Task description: Whenever a picture appears, omit it, and set down everything else in the records exactly.
:::::
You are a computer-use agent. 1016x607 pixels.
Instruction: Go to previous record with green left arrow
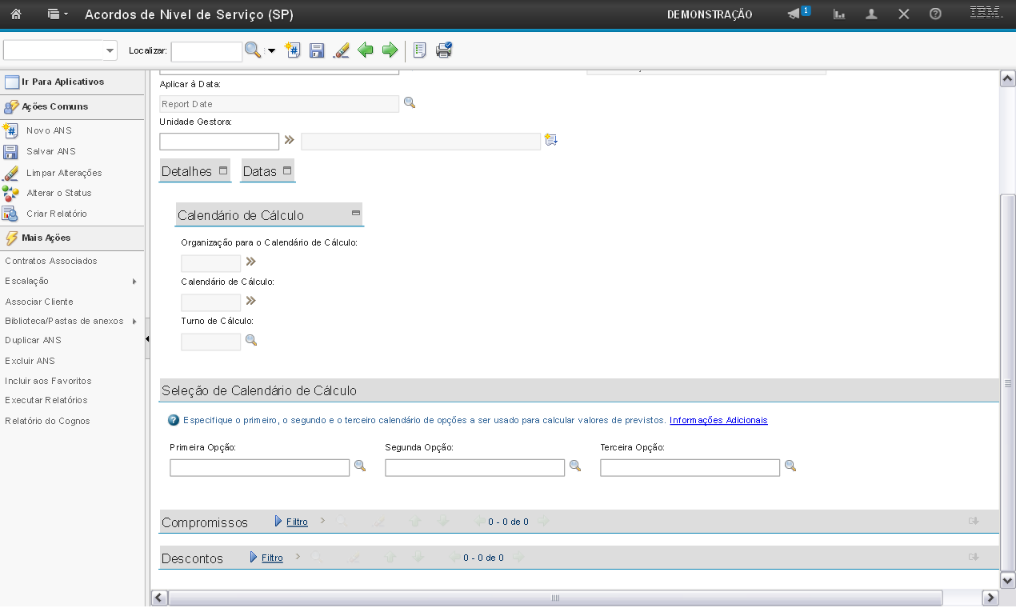click(x=366, y=50)
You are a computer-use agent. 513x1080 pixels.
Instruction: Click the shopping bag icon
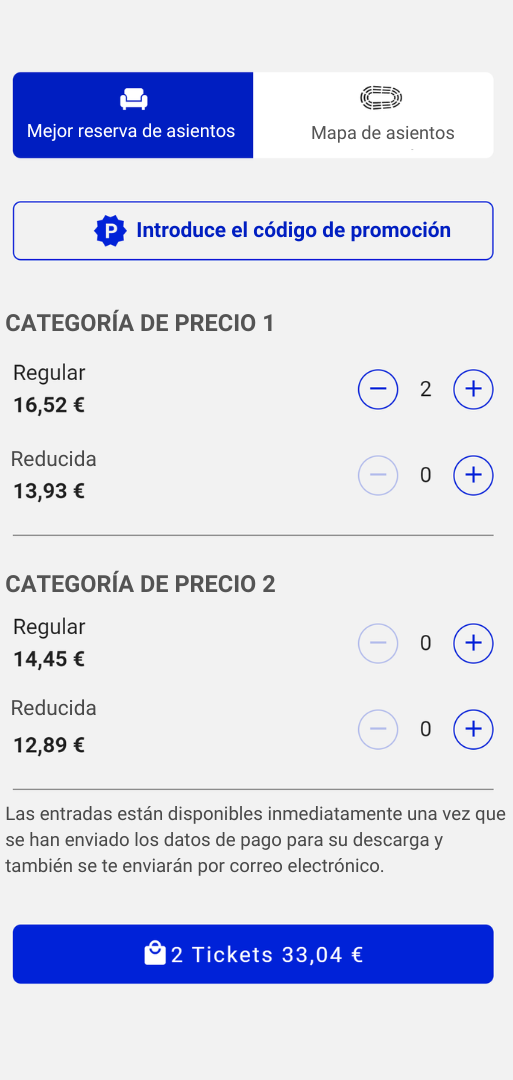point(155,953)
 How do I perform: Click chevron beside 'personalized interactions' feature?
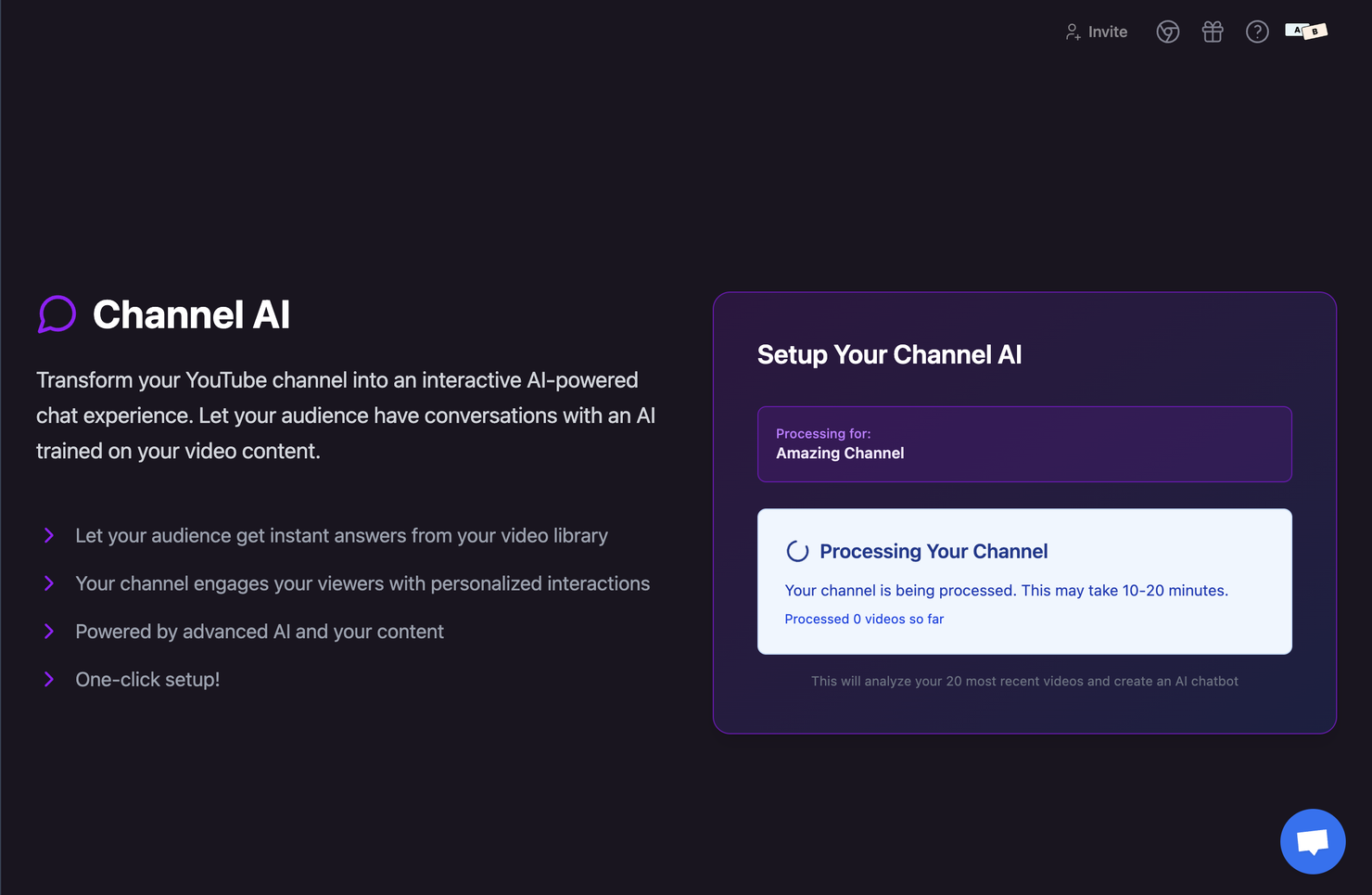tap(49, 583)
:::::
Response to this task:
You are a computer-use agent. 1016x607 pixels.
Instruction: Go to previous record with green left arrow
click(x=366, y=50)
You are a computer-use agent. 513x1080 pixels.
Instruction: Click the shopping bag icon
point(155,953)
 How do I perform: Click chevron beside 'personalized interactions' feature?
tap(49, 583)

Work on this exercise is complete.